======== Data for analysis ========
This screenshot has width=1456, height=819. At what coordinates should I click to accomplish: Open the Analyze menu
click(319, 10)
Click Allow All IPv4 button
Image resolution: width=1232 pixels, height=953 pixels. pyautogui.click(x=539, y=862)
========
======== Data for analysis ========
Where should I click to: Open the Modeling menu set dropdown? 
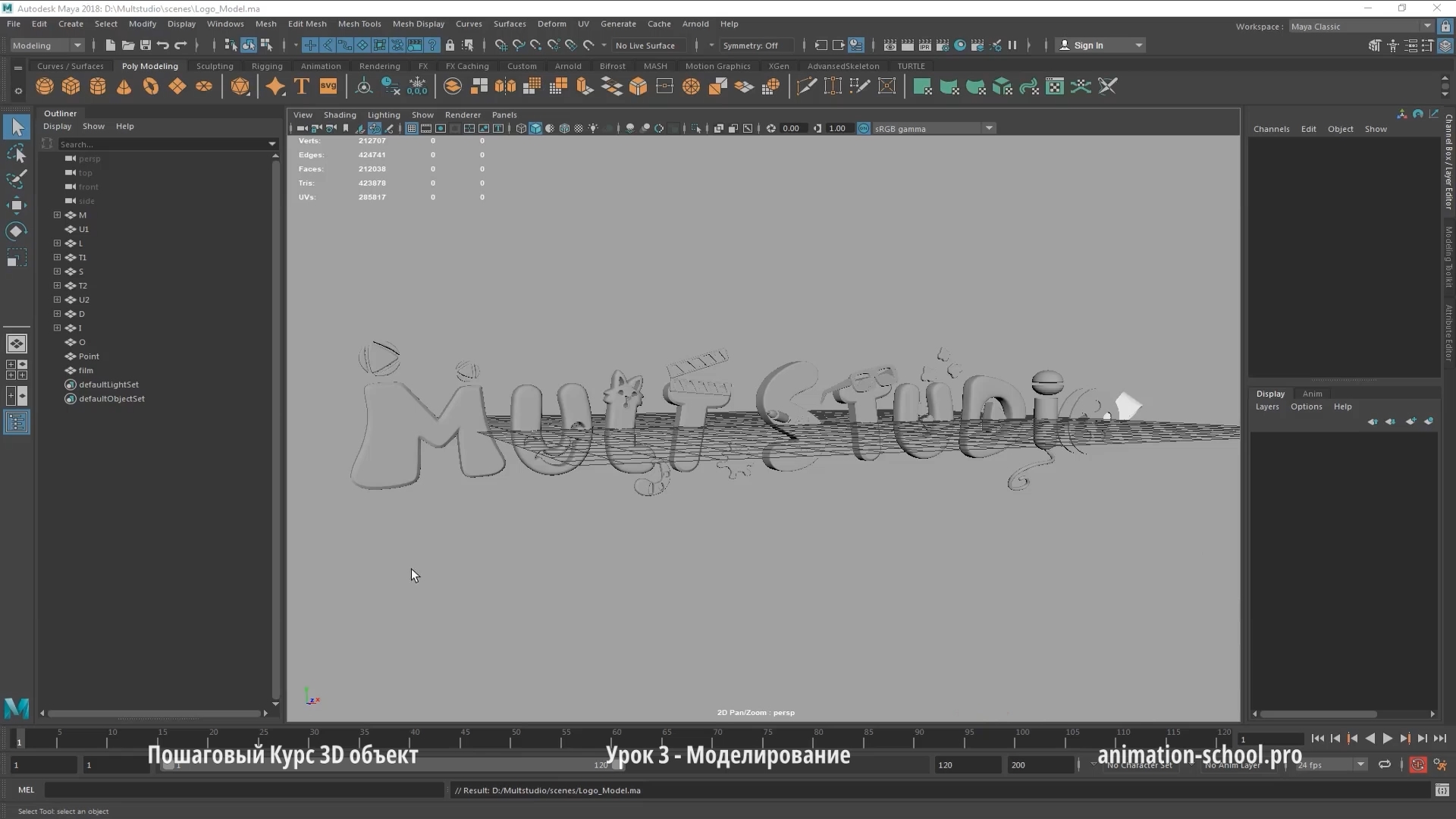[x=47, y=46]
========
======== Data for analysis ========
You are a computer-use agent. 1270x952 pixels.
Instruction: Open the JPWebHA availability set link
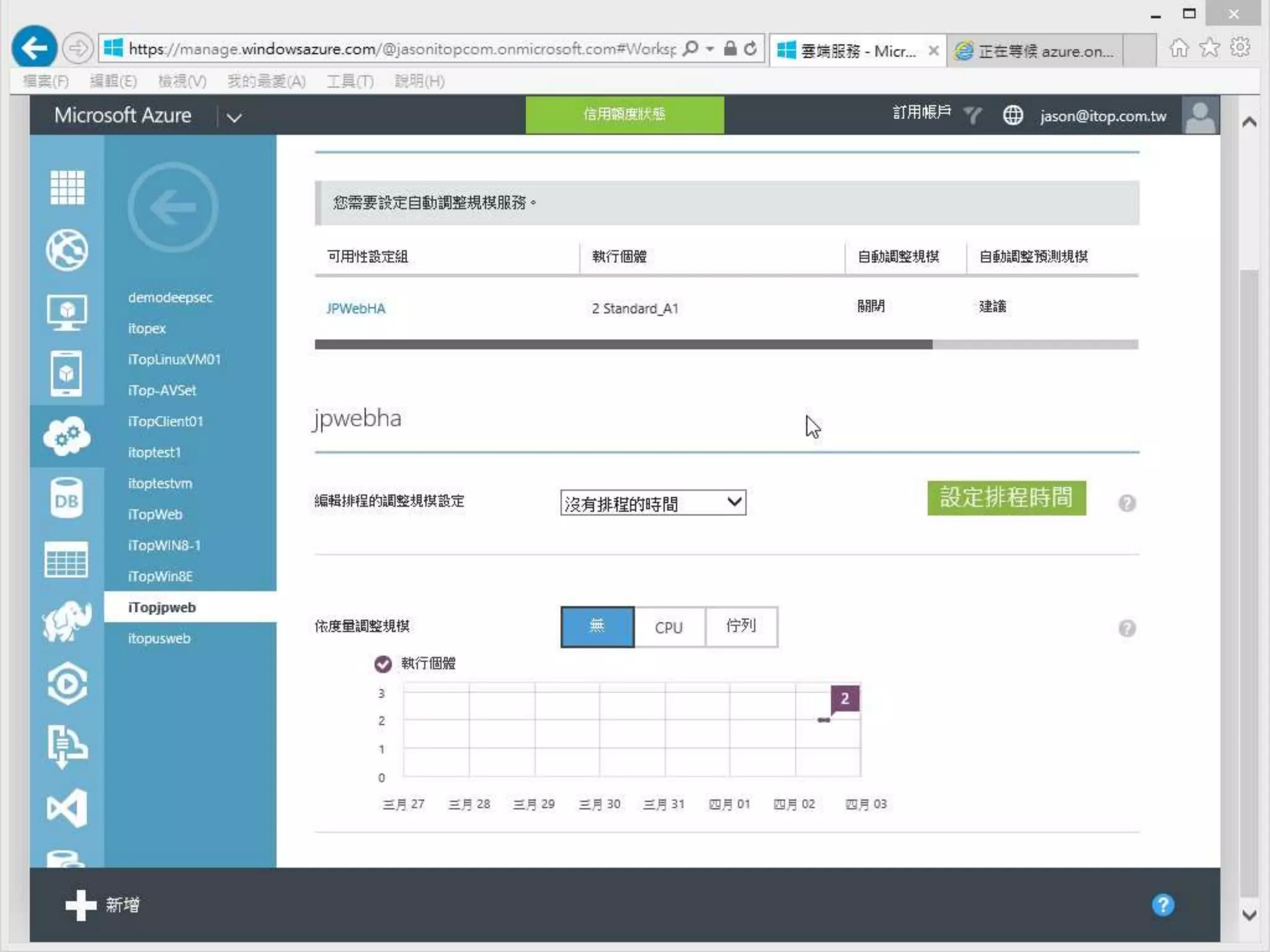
========
▶ [Task details]: Retype word for word everything in the listing above from the line that holds "You are a computer-use" down to the line that holds "Instruction: Open the". Keep both end lines and leave out the rest.

▶ [Result of this task]:
You are a computer-use agent. 1270x952 pixels.
Instruction: Open the JPWebHA availability set link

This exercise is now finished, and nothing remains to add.